Multi-Party Privacy-Preserving Record Linkage using Bloom Filters
This addresses the need for secure record linkage in applications like public health and fraud detection, but it is incremental as it extends existing two-party PPRL methods to multiple parties.
The paper tackles the problem of multi-party privacy-preserving record linkage (PPRL) by proposing a protocol using Bloom filter encoding and distributed secure summation to efficiently identify matching records across more than two data sources with high similarity, evaluated on a large real voter registration database.
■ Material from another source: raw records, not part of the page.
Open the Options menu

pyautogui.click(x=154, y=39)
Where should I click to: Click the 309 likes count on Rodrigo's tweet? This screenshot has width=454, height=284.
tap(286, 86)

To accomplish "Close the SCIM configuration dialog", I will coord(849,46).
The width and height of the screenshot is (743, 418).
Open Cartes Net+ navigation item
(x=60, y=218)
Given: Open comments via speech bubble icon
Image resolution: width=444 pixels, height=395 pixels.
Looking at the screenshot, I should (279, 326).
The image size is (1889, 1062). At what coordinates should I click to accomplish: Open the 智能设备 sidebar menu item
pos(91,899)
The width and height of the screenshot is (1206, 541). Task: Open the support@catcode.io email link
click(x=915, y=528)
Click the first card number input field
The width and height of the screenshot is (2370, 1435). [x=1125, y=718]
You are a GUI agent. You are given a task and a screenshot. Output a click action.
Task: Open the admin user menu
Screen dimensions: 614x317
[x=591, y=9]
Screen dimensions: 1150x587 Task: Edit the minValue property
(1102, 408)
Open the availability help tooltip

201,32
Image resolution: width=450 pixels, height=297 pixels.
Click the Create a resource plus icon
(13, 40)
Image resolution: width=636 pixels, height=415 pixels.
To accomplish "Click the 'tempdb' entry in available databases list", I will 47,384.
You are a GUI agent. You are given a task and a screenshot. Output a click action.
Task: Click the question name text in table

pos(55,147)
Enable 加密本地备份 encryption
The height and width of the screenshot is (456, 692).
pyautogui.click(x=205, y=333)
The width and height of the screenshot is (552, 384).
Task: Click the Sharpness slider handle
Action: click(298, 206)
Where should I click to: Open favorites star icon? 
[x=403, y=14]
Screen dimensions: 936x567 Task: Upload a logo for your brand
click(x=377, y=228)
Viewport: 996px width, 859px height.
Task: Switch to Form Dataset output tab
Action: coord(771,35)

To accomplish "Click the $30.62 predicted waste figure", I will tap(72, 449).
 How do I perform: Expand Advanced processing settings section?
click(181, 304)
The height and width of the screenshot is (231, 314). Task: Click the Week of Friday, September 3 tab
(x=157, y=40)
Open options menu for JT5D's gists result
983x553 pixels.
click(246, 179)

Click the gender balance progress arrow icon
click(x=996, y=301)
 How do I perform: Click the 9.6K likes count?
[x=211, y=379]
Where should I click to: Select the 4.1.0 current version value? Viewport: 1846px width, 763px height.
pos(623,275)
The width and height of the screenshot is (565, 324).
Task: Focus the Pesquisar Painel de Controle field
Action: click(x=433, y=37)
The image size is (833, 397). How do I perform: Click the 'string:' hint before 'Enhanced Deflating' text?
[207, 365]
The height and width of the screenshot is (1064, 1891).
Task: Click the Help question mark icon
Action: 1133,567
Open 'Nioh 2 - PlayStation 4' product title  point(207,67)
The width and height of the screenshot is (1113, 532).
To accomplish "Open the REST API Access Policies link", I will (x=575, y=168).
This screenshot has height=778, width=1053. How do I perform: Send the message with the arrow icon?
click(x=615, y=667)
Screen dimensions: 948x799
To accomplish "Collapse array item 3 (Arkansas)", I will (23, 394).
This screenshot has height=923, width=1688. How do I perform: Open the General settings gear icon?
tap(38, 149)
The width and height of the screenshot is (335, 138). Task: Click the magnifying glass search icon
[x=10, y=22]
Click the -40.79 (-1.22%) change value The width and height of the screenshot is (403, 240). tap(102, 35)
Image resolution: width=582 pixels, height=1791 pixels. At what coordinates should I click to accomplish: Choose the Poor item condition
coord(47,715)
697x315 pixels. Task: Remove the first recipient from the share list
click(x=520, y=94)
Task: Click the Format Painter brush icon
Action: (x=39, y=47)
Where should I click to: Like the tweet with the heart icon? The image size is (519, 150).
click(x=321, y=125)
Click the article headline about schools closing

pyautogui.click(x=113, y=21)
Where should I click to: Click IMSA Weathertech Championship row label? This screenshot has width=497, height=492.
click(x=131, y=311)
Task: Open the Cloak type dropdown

Privacy-preserving record linkage (PPRL), the problem of identifying records that correspond to the same real-world entity across several data sources held by different parties without revealing any sensitive information about these records, is increasingly being required in many real-world application areas. Examples range from public health surveillance to crime and fraud detection, and national security. Various techniques have been developed to tackle the problem of PPRL, with the majority of them considering linking data from only two sources. However, in many real-world applications data from more than two sources need to be linked. In this paper we propose a viable solution for multi-party PPRL using two efficient privacy techniques: Bloom filter encoding and distributed secure summation. Our proposed protocol efficiently identifies matching sets of records held by all data sources that have a similarity above a certain minimum threshold. While being efficient, our protocol is also secure under the semi-honest adversary model in that no party can learn any sensitive information about any other parties' data, but all parties learn which of their records have a high similarity with records held by the other parties. We evaluate our protocol on a large real voter registration database showing the scalability, linkage quality, and privacy of our approach.